Layer 1: Input layer = No of features = 12
Layer 2: Hidden layer = 8 (data compression like PCA but non-linear)
Layer 3: output layer = 1. No activation as response is regression.

library(keras)

## Warning: package 'keras' was built under R version 3.4.4

# ----------- defining the model ---------------------------------------------
#install_keras()
model <- keras_model_sequential() 
model %>% 
  layer_dense(units = 8, input_shape = 12, activation="relu",
              kernel_initializer="glorot_uniform") %>% 
#  layer_dense(units = 5, kernel_initializer="glorot_uniform") %>% 
#  layer_activat    ion('relu') %>% 
#  layer_dropout(rate = 0.4) %>% 
  layer_dense(units = 1, kernel_initializer="glorot_uniform") 
# ------- Compilation -  configure learning process ---------------------------
model %>% compile(
  loss="mse", 
  optimizer="adam"
)

summary(model)

## ___________________________________________________________________________
## Layer (type)                     Output Shape                  Param #     
## ===========================================================================
## dense_1 (Dense)                  (None, 8)                     104         
## ___________________________________________________________________________
## dense_2 (Dense)                  (None, 1)                     9           
## ===========================================================================
## Total params: 113
## Trainable params: 113
## Non-trainable params: 0
## ___________________________________________________________________________

history <- model %>% fit(x_trn_tr,y_trn_tr,  # x_trn_tr must be as.matrix
                         epochs=10, batch_size=4, validation_split=0.3)
plot(history)

#--- unsale andm test if it unscaled properly --
trn_unscaled <- 
  trn[,4]*attr(trn, 'scaled:scale')[4] + attr(trn, 'scaled:center')[4]
cat("test for scale-back-transformation", all.equal(df_data[,4],trn_unscaled),"\n")

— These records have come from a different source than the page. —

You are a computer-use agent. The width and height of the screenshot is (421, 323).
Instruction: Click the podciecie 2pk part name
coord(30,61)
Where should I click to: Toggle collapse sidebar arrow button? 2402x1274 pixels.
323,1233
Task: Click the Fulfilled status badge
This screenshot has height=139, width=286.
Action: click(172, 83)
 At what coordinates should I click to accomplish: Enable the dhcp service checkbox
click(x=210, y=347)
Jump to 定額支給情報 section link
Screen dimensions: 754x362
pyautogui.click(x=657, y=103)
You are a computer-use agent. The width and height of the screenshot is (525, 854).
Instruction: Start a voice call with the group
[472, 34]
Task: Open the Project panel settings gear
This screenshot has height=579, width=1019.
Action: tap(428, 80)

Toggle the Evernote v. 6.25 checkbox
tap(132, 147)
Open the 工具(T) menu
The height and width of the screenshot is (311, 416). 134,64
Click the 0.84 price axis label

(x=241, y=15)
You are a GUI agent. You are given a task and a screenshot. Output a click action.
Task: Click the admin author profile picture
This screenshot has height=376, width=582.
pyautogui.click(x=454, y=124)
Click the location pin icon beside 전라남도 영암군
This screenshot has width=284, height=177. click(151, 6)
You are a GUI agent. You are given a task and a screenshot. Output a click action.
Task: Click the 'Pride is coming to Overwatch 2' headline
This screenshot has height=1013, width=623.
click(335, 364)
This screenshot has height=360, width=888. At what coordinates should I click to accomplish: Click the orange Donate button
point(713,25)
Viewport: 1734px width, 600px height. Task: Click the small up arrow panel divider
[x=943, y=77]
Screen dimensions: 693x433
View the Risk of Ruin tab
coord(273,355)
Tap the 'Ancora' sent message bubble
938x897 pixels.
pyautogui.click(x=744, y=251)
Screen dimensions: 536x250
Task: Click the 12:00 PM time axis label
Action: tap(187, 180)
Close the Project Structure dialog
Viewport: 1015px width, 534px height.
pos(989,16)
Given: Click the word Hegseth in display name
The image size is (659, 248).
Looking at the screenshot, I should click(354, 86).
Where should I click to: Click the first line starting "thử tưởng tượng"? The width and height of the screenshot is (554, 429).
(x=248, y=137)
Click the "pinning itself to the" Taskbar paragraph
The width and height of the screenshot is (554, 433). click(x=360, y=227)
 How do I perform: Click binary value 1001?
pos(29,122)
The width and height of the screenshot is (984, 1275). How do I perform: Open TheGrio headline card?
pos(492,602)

## test for scale-back-transformation TRUE

head(data.frame(df_data[,4],trn_unscaled),6)

#--- predict the response, unscale and calculated mean squared error
y_prd <- model %>% predict(x_trn_te)
y_prd_unscaled <- 
  y_prd*attr(trn, 'scaled:scale')[4] + attr(trn, 'scaled:center')[4]


y_true <- df_data[idx==2,4]
mse_te <- sqrt(sum(y_true- y_prd_unscaled)^2)/length(y_true)
cat("mse for the test set is: ", mse_te, "\n")

## mse for the test set is:  0.4744836

head(data.frame(y_true,y_prd_unscaled))

mfrow=c(2, 2)
plot(data.frame(y_true,y_prd_unscaled))

plot(data.frame(y_true[y_true>0],y_prd_unscaled[y_true>0]))

plot(data.frame(y_true[y_true<0],y_prd_unscaled[y_true<0]))

mfrow=c(1, 1)

4 Summary

We are able to solve the regression problem with Neural network with one hidden layer.
The response below 0 is all at -200. The prediction varies in about -200 to -230 range. We can ponder over this and resolve such scenario.
The python code give 5% MSE and R code gives 10%.

5 Next Steps

We can gain further insight by changing the hidden layer - changing the number of neurons, or adding another layer of hidden layers, chaning optimizers.